SUPPLIED INFORMATION

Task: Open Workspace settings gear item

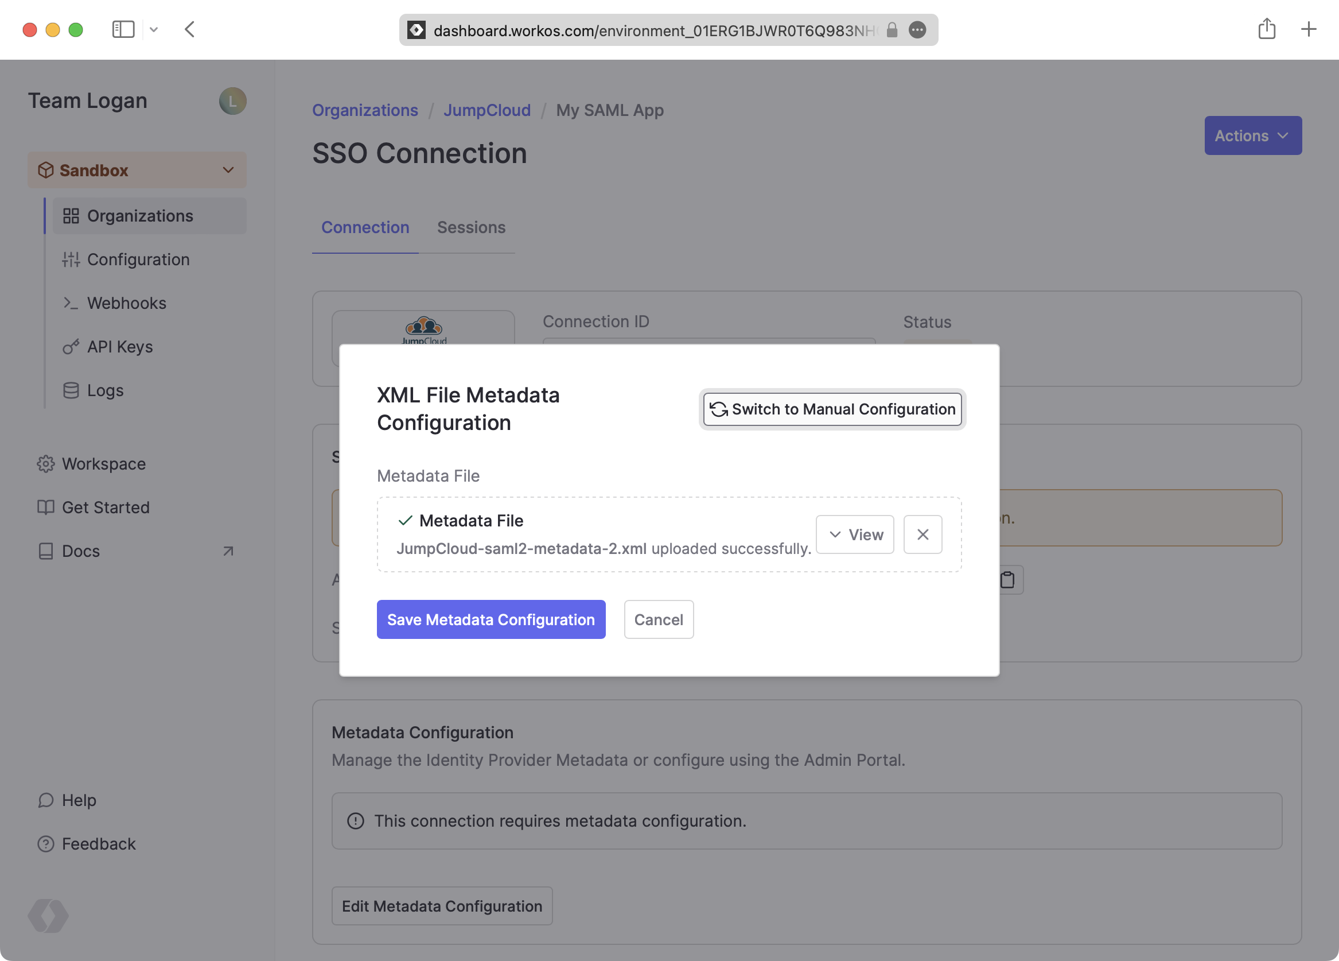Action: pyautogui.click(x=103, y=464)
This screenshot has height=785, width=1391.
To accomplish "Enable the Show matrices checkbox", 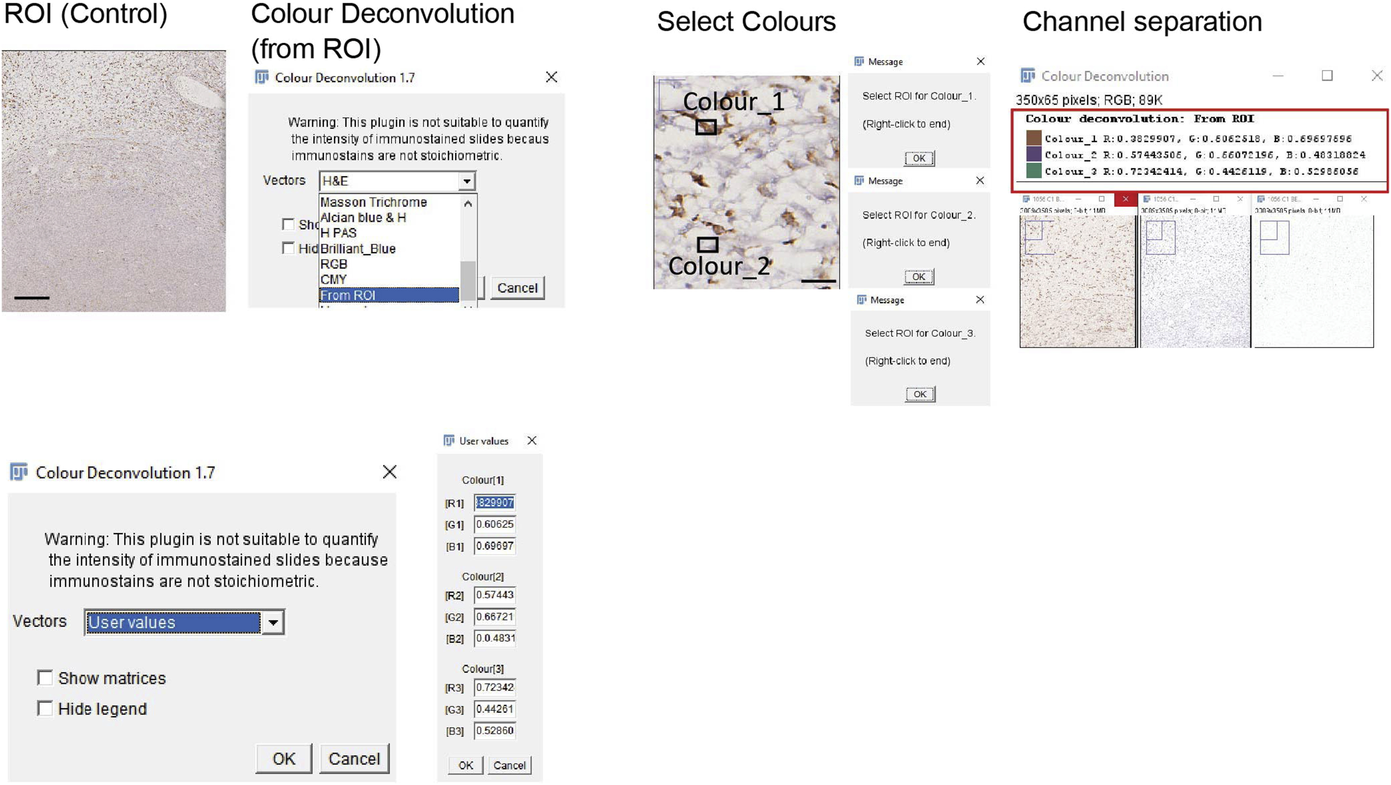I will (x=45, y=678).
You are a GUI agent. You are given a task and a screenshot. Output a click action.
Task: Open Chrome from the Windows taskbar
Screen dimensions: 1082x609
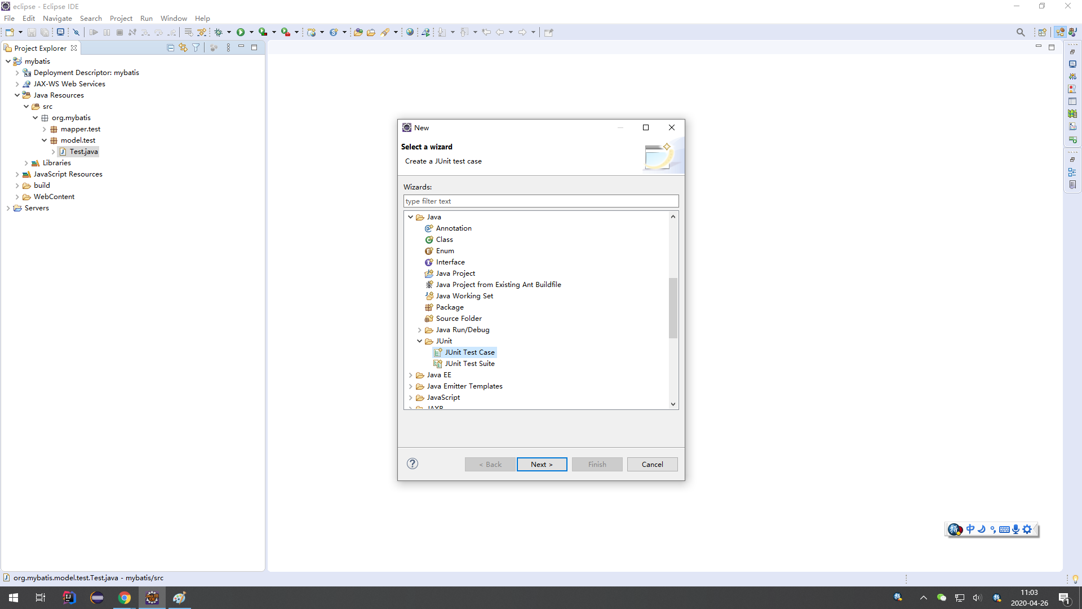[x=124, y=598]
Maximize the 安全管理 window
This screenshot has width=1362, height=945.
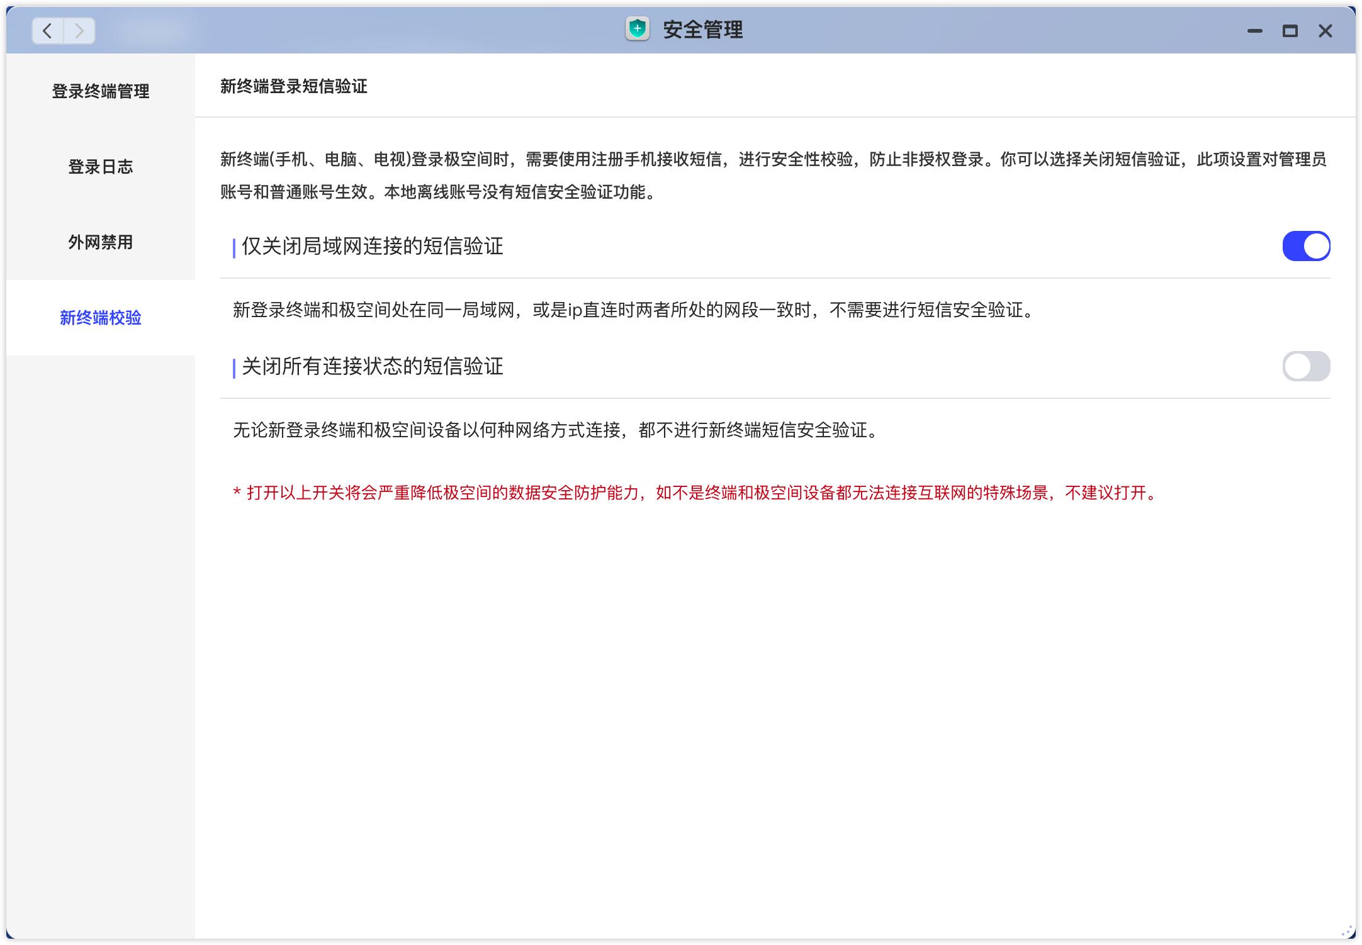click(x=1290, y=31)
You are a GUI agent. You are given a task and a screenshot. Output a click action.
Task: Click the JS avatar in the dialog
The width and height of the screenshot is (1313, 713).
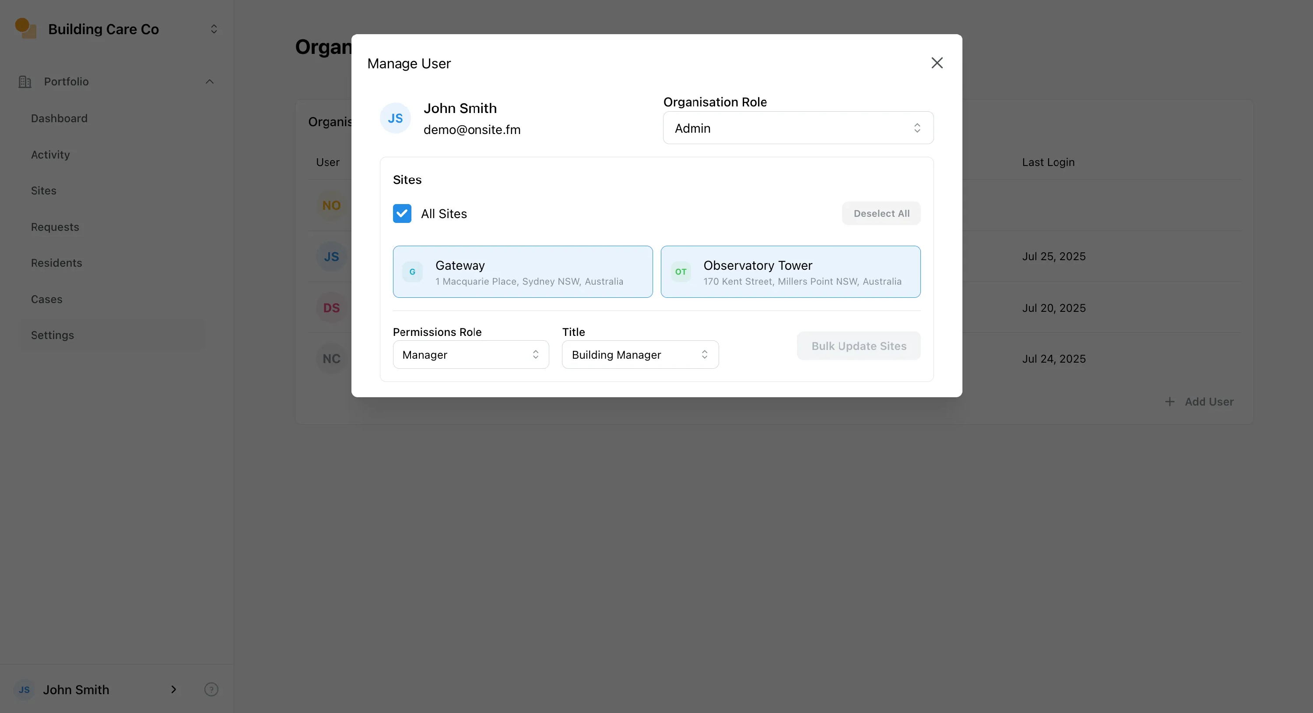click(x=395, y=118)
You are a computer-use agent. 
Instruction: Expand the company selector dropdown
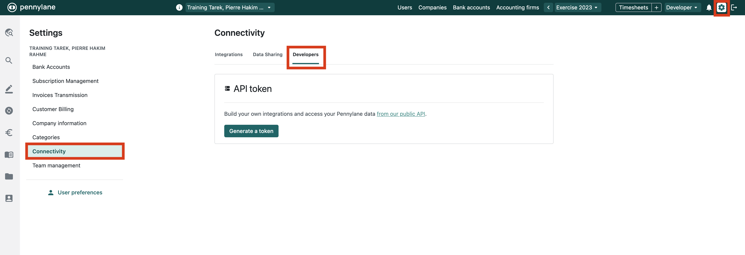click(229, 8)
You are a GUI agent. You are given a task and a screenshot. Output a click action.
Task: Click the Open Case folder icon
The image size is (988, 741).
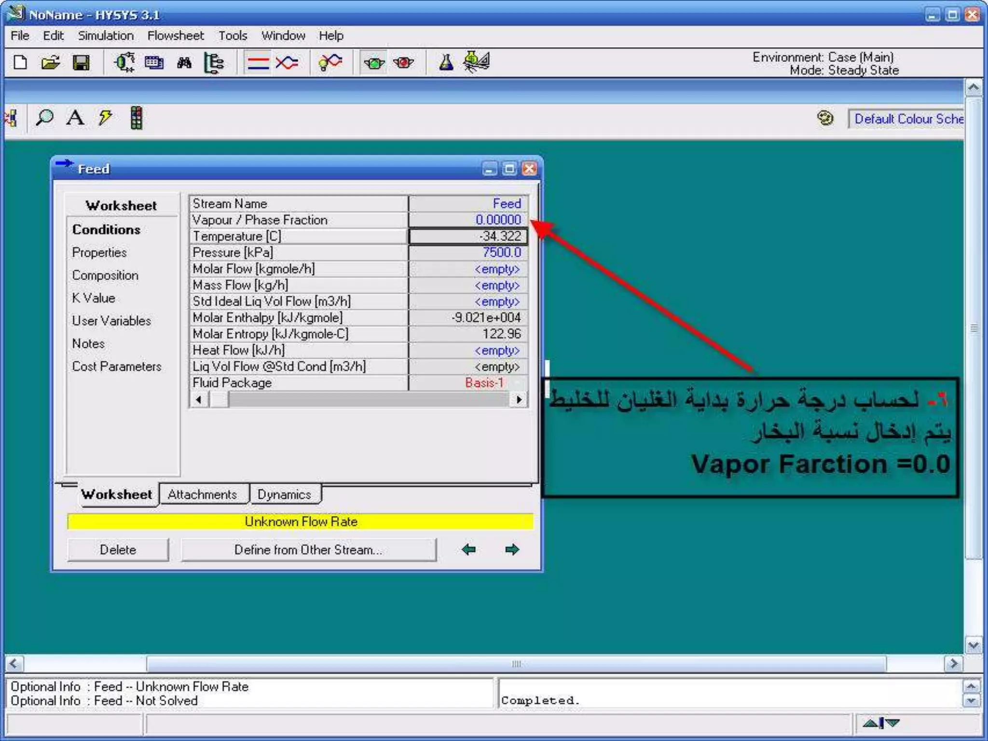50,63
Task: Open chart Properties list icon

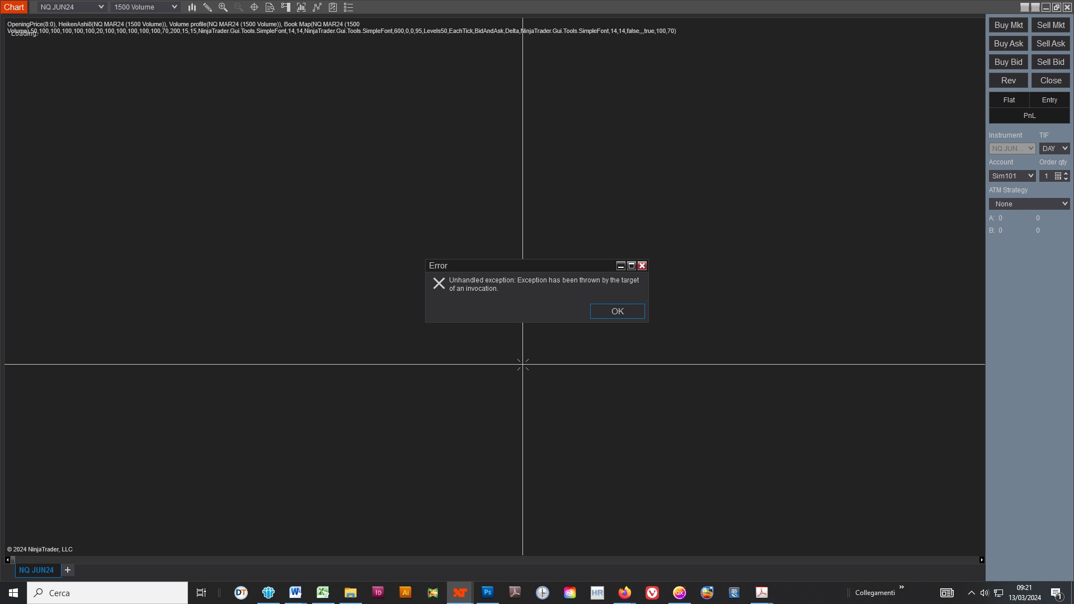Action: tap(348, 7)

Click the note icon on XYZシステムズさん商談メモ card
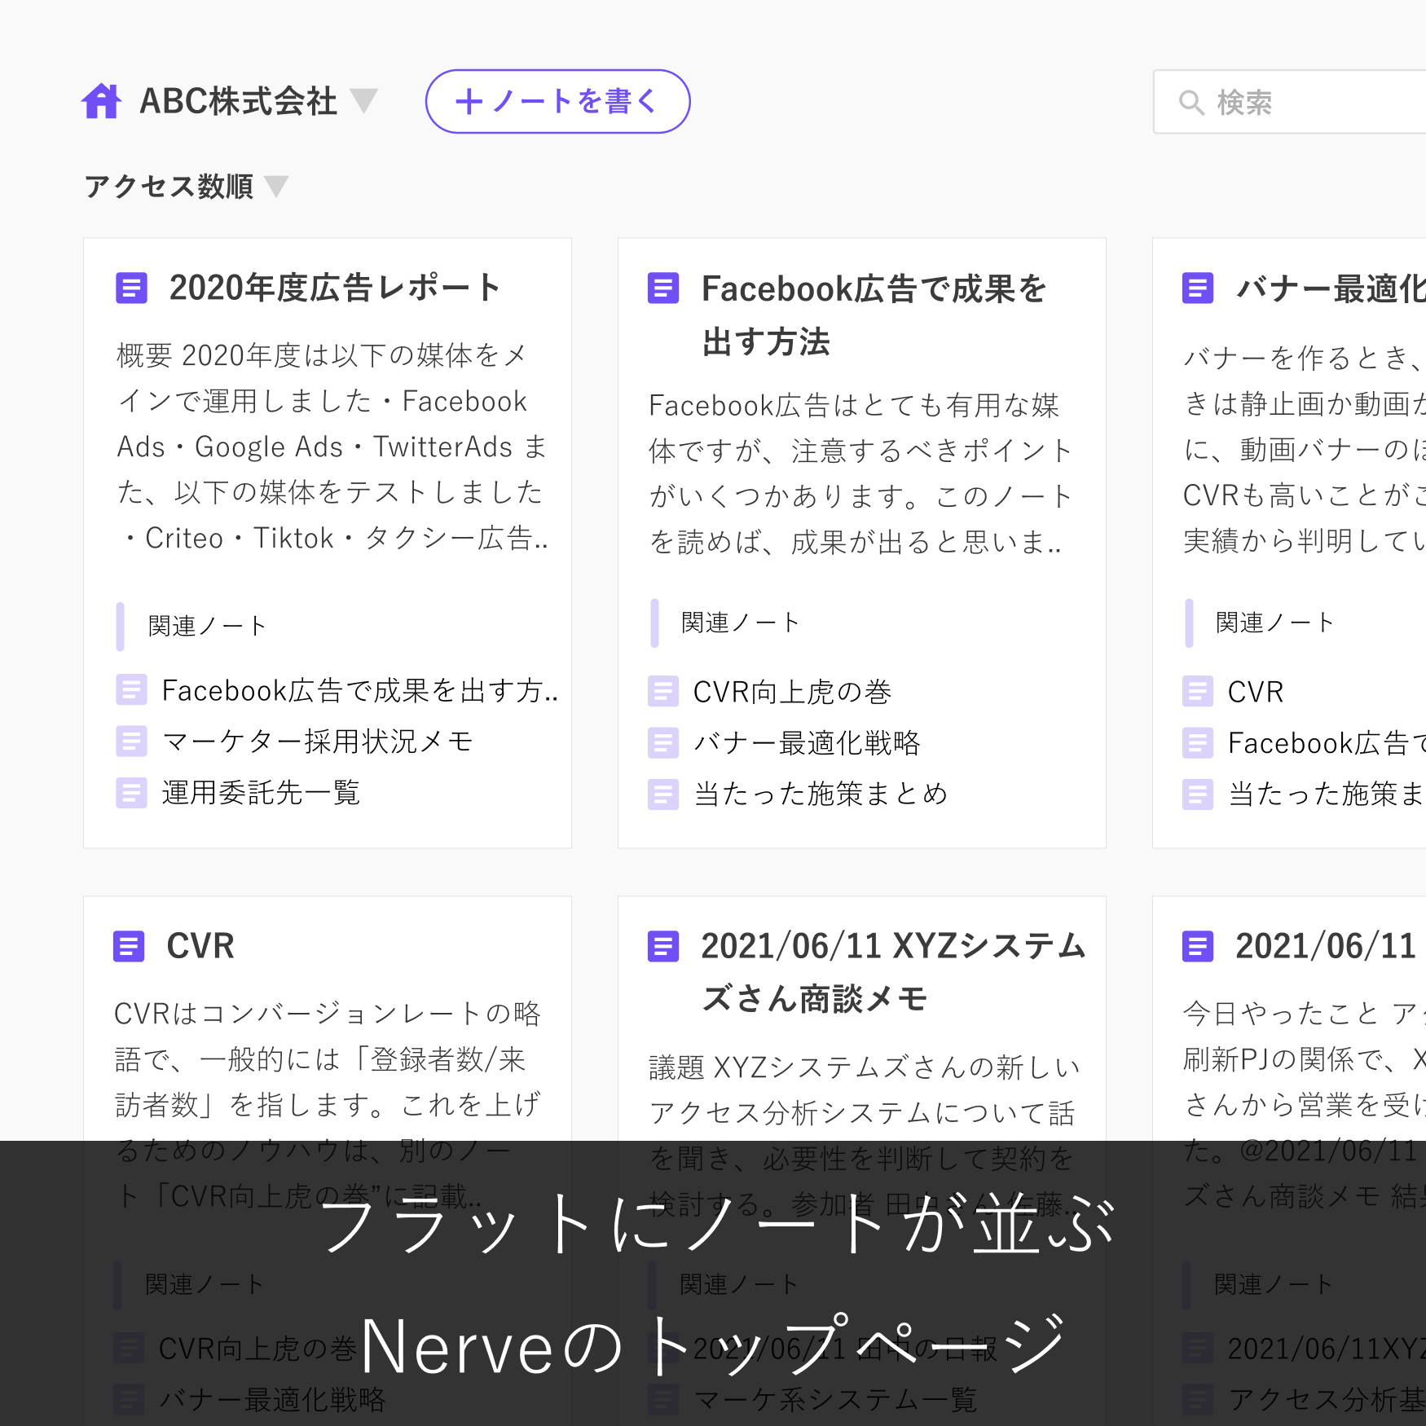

TASK DIRECTIONS
Go to the line containing "This screenshot has width=1362, height=945.", then write out word for word every line from there to the end of the listing. Keep both end lines and drop the pictures.

WRITTEN SOLUTION
This screenshot has width=1362, height=945.
click(x=1290, y=31)
You are a GUI agent. You are given a task and a screenshot. Output a click action.
Task: Click the JS avatar in the dialog
The width and height of the screenshot is (1313, 713).
click(x=395, y=118)
You are a computer-use agent. 
Instruction: Expand the company selector dropdown
click(229, 8)
You are a GUI agent. You are given a task and a screenshot. Output a click action.
Task: Click the Open Case folder icon
The image size is (988, 741).
50,63
Task: Open chart Properties list icon

Action: tap(348, 7)

Click the note icon on XYZシステムズさん商談メモ card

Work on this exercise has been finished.